━━━━━ Data extract

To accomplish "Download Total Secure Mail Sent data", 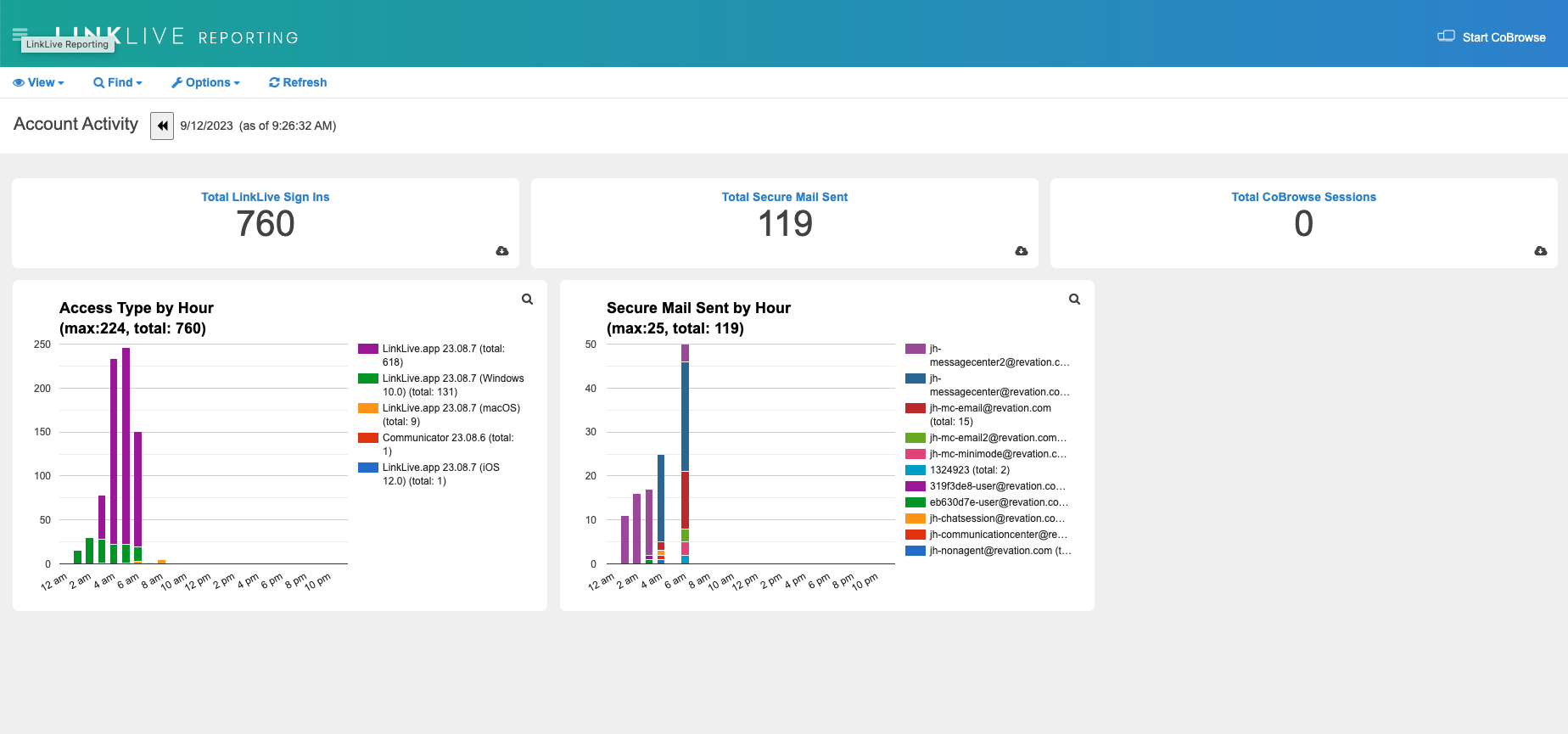I will [1022, 251].
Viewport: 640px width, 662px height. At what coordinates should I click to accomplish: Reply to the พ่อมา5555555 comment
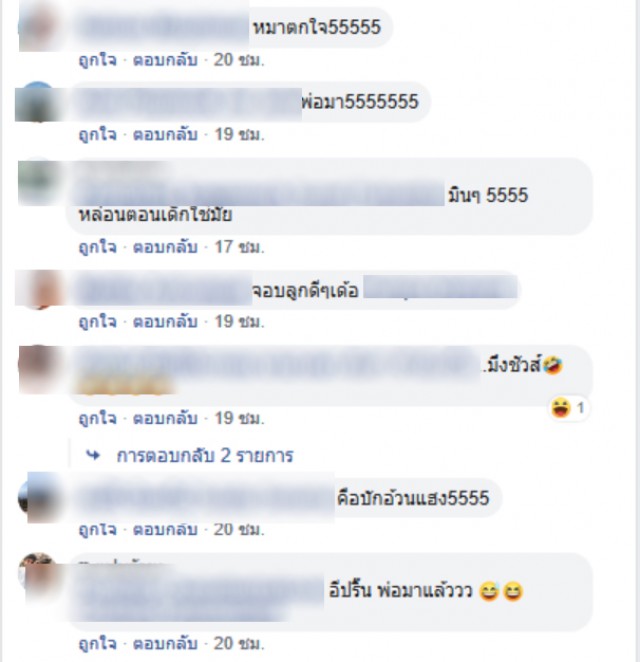point(165,135)
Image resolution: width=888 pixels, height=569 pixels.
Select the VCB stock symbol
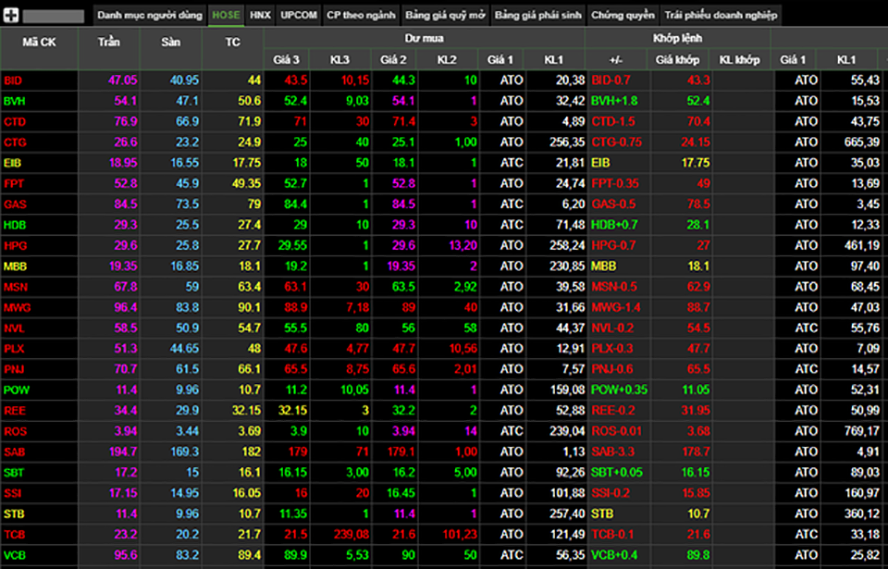pos(14,555)
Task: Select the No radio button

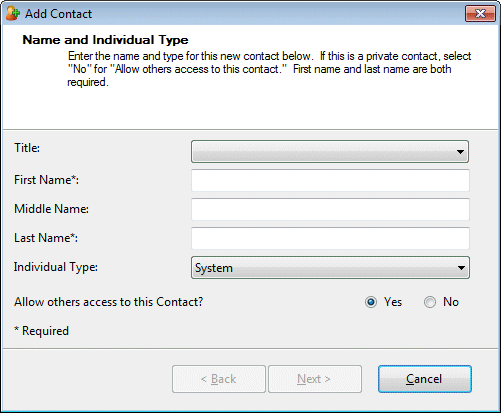Action: tap(430, 302)
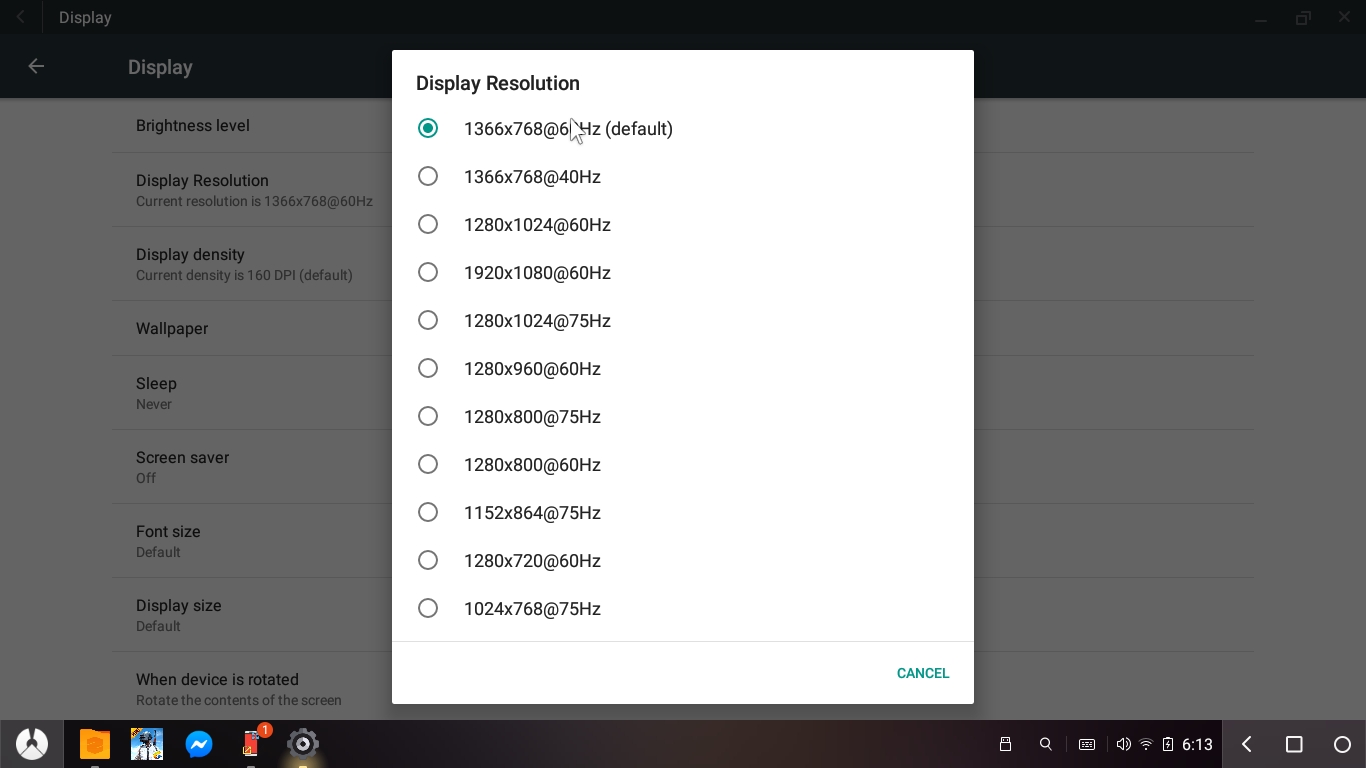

━━━━━━━━━━

From the line containing "Select the VCB stock symbol" to the final line above, both included, transcribe every line exactly and leave all pictures out.

• **Completed task**:
Select the VCB stock symbol
pos(14,555)
Task: Select the No radio button

Action: tap(430, 302)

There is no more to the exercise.